• **PROBLEM TO SOLVE**
Return the entire listing, word for word.

━━━━━ MATERIAL TO PROCESS ━━━━━

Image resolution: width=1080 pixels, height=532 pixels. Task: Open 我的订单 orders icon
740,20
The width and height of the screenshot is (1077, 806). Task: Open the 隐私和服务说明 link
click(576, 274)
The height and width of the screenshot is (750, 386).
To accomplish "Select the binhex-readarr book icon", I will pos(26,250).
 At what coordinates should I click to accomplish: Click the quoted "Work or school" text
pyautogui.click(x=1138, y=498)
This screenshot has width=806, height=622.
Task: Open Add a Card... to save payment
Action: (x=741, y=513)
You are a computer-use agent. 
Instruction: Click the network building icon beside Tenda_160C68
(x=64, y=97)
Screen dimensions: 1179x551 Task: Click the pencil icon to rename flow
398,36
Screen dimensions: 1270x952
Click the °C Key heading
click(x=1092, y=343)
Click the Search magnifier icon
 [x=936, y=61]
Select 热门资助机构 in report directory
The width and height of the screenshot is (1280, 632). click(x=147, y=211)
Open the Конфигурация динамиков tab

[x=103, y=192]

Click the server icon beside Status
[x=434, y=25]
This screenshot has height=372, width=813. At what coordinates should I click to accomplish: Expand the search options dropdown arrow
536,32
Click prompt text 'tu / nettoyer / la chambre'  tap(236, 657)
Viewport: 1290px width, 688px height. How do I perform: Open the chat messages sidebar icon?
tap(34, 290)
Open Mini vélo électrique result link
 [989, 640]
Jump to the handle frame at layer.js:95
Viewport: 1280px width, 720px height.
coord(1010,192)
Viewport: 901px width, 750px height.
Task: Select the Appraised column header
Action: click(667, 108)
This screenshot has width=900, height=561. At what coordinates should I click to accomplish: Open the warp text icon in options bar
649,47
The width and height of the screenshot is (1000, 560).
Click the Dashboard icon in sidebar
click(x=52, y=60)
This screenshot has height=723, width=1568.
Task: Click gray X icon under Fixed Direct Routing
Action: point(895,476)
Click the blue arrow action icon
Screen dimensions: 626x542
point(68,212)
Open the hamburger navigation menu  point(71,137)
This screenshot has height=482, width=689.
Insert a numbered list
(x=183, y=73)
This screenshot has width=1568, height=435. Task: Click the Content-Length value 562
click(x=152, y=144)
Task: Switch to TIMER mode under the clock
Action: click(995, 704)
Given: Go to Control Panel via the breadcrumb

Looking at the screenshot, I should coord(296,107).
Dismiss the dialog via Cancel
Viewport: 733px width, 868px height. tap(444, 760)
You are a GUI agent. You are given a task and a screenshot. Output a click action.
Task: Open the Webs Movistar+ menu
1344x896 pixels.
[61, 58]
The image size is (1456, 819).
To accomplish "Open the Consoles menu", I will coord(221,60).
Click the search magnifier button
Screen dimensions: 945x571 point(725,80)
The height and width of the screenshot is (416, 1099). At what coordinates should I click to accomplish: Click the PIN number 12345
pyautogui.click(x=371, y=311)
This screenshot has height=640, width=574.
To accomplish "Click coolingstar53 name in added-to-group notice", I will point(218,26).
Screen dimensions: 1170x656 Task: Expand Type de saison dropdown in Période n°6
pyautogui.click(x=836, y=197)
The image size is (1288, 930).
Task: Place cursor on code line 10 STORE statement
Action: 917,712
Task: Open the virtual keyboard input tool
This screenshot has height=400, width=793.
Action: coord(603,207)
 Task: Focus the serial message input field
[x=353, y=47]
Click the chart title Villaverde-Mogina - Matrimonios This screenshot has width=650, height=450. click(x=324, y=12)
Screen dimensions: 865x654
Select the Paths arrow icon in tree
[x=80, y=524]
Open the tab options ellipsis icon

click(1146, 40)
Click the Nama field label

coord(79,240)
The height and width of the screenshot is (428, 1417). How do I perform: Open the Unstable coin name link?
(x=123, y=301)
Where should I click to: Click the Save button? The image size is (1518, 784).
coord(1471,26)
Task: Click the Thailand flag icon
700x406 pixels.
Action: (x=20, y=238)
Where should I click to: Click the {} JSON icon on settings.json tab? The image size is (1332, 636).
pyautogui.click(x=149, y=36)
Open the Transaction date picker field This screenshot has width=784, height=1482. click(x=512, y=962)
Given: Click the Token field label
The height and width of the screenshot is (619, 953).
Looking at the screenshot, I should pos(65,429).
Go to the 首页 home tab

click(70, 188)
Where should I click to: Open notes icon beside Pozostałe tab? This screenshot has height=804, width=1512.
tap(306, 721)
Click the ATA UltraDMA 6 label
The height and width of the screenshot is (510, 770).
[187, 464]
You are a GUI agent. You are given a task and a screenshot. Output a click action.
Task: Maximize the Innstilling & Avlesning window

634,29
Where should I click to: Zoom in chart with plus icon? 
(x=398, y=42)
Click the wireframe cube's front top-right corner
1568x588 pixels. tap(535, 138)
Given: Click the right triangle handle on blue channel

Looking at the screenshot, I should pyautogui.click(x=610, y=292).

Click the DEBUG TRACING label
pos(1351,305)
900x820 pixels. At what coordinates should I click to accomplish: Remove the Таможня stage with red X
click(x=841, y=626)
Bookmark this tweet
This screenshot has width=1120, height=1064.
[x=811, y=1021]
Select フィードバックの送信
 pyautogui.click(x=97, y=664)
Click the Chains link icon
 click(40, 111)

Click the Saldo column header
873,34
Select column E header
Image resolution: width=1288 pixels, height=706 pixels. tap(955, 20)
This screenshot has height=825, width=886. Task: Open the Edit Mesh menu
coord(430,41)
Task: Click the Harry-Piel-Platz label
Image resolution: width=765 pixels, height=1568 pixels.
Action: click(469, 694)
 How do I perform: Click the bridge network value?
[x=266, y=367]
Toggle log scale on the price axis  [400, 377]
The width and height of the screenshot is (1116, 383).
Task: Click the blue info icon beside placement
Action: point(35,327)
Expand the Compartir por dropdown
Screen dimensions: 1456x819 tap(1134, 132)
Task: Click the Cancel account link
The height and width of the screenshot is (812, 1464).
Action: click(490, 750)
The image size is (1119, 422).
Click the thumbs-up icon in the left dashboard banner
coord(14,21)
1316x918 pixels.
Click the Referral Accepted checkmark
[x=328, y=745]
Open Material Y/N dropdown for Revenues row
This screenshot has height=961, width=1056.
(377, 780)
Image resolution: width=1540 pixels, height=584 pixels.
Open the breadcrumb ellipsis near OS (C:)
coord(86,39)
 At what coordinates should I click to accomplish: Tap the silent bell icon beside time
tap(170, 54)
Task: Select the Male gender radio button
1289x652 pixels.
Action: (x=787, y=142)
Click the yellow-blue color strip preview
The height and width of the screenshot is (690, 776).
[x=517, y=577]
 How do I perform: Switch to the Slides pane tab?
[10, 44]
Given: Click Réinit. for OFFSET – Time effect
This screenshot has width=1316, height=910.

━━━━━

• **EXPECTED ANSWER**
Image resolution: width=1080 pixels, height=532 pixels. Task: Open 我的订单 orders icon
740,20
The width and height of the screenshot is (1077, 806). Task: Open the 隐私和服务说明 link
click(576, 274)
The height and width of the screenshot is (750, 386).
To accomplish "Select the binhex-readarr book icon", I will pos(26,250).
 At what coordinates should I click to accomplish: Click the quoted "Work or school" text
pyautogui.click(x=1138, y=498)
This screenshot has width=806, height=622.
Task: Open Add a Card... to save payment
Action: (x=741, y=513)
You are a computer-use agent. 
Instruction: Click the network building icon beside Tenda_160C68
(x=64, y=97)
Screen dimensions: 1179x551 Task: Click the pencil icon to rename flow
398,36
Screen dimensions: 1270x952
Click the °C Key heading
click(x=1092, y=343)
Click the Search magnifier icon
 [x=936, y=61]
Select 热门资助机构 in report directory
The width and height of the screenshot is (1280, 632). click(x=147, y=211)
Open the Конфигурация динамиков tab

[x=103, y=192]

Click the server icon beside Status
[x=434, y=25]
This screenshot has height=372, width=813. At what coordinates should I click to accomplish: Expand the search options dropdown arrow
536,32
Click prompt text 'tu / nettoyer / la chambre'  tap(236, 657)
Viewport: 1290px width, 688px height. How do I perform: Open the chat messages sidebar icon?
tap(34, 290)
Open Mini vélo électrique result link
 [989, 640]
Jump to the handle frame at layer.js:95
Viewport: 1280px width, 720px height.
coord(1010,192)
Viewport: 901px width, 750px height.
Task: Select the Appraised column header
Action: click(667, 108)
This screenshot has width=900, height=561. At what coordinates should I click to accomplish: Open the warp text icon in options bar
649,47
The width and height of the screenshot is (1000, 560).
Click the Dashboard icon in sidebar
click(x=52, y=60)
This screenshot has height=723, width=1568.
Task: Click gray X icon under Fixed Direct Routing
Action: point(895,476)
Click the blue arrow action icon
Screen dimensions: 626x542
point(68,212)
Open the hamburger navigation menu  point(71,137)
This screenshot has height=482, width=689.
Insert a numbered list
(x=183, y=73)
This screenshot has width=1568, height=435. Task: Click the Content-Length value 562
click(x=152, y=144)
Task: Switch to TIMER mode under the clock
Action: click(995, 704)
Given: Go to Control Panel via the breadcrumb

Looking at the screenshot, I should coord(296,107).
Dismiss the dialog via Cancel
Viewport: 733px width, 868px height. tap(444, 760)
You are a GUI agent. You are given a task and a screenshot. Output a click action.
Task: Open the Webs Movistar+ menu
1344x896 pixels.
[61, 58]
The image size is (1456, 819).
To accomplish "Open the Consoles menu", I will coord(221,60).
Click the search magnifier button
Screen dimensions: 945x571 point(725,80)
The height and width of the screenshot is (416, 1099). At what coordinates should I click to accomplish: Click the PIN number 12345
pyautogui.click(x=371, y=311)
This screenshot has height=640, width=574.
To accomplish "Click coolingstar53 name in added-to-group notice", I will point(218,26).
Screen dimensions: 1170x656 Task: Expand Type de saison dropdown in Période n°6
pyautogui.click(x=836, y=197)
The image size is (1288, 930).
Task: Place cursor on code line 10 STORE statement
Action: 917,712
Task: Open the virtual keyboard input tool
This screenshot has height=400, width=793.
Action: coord(603,207)
 Task: Focus the serial message input field
[x=353, y=47]
Click the chart title Villaverde-Mogina - Matrimonios This screenshot has width=650, height=450. click(x=324, y=12)
Screen dimensions: 865x654
Select the Paths arrow icon in tree
[x=80, y=524]
Open the tab options ellipsis icon

click(1146, 40)
Click the Nama field label

coord(79,240)
The height and width of the screenshot is (428, 1417). How do I perform: Open the Unstable coin name link?
(x=123, y=301)
Where should I click to: Click the Save button? The image size is (1518, 784).
coord(1471,26)
Task: Click the Thailand flag icon
700x406 pixels.
Action: (x=20, y=238)
Where should I click to: Click the {} JSON icon on settings.json tab? The image size is (1332, 636).
pyautogui.click(x=149, y=36)
Open the Transaction date picker field This screenshot has width=784, height=1482. click(x=512, y=962)
Given: Click the Token field label
The height and width of the screenshot is (619, 953).
Looking at the screenshot, I should pos(65,429).
Go to the 首页 home tab

click(70, 188)
Where should I click to: Open notes icon beside Pozostałe tab? This screenshot has height=804, width=1512.
tap(306, 721)
Click the ATA UltraDMA 6 label
The height and width of the screenshot is (510, 770).
[187, 464]
You are a GUI agent. You are given a task and a screenshot. Output a click action.
Task: Maximize the Innstilling & Avlesning window

634,29
Where should I click to: Zoom in chart with plus icon? 
(x=398, y=42)
Click the wireframe cube's front top-right corner
1568x588 pixels. tap(535, 138)
Given: Click the right triangle handle on blue channel

Looking at the screenshot, I should pyautogui.click(x=610, y=292).

Click the DEBUG TRACING label
pos(1351,305)
900x820 pixels. At what coordinates should I click to accomplish: Remove the Таможня stage with red X
click(x=841, y=626)
Bookmark this tweet
This screenshot has width=1120, height=1064.
[x=811, y=1021]
Select フィードバックの送信
 pyautogui.click(x=97, y=664)
Click the Chains link icon
 click(40, 111)

Click the Saldo column header
873,34
Select column E header
Image resolution: width=1288 pixels, height=706 pixels. tap(955, 20)
This screenshot has height=825, width=886. Task: Open the Edit Mesh menu
coord(430,41)
Task: Click the Harry-Piel-Platz label
Image resolution: width=765 pixels, height=1568 pixels.
Action: click(469, 694)
 How do I perform: Click the bridge network value?
[x=266, y=367]
Toggle log scale on the price axis  [400, 377]
The width and height of the screenshot is (1116, 383).
Task: Click the blue info icon beside placement
Action: point(35,327)
Expand the Compartir por dropdown
Screen dimensions: 1456x819 tap(1134, 132)
Task: Click the Cancel account link
The height and width of the screenshot is (812, 1464).
Action: click(490, 750)
The image size is (1119, 422).
Click the thumbs-up icon in the left dashboard banner
coord(14,21)
1316x918 pixels.
Click the Referral Accepted checkmark
[x=328, y=745]
Open Material Y/N dropdown for Revenues row
This screenshot has height=961, width=1056.
(377, 780)
Image resolution: width=1540 pixels, height=584 pixels.
Open the breadcrumb ellipsis near OS (C:)
coord(86,39)
 At what coordinates should I click to accomplish: Tap the silent bell icon beside time
tap(170, 54)
Task: Select the Male gender radio button
1289x652 pixels.
Action: (x=787, y=142)
Click the yellow-blue color strip preview
The height and width of the screenshot is (690, 776).
[x=517, y=577]
 How do I perform: Switch to the Slides pane tab?
[10, 44]
Given: Click Réinit. for OFFSET – Time effect
This screenshot has width=1316, height=910.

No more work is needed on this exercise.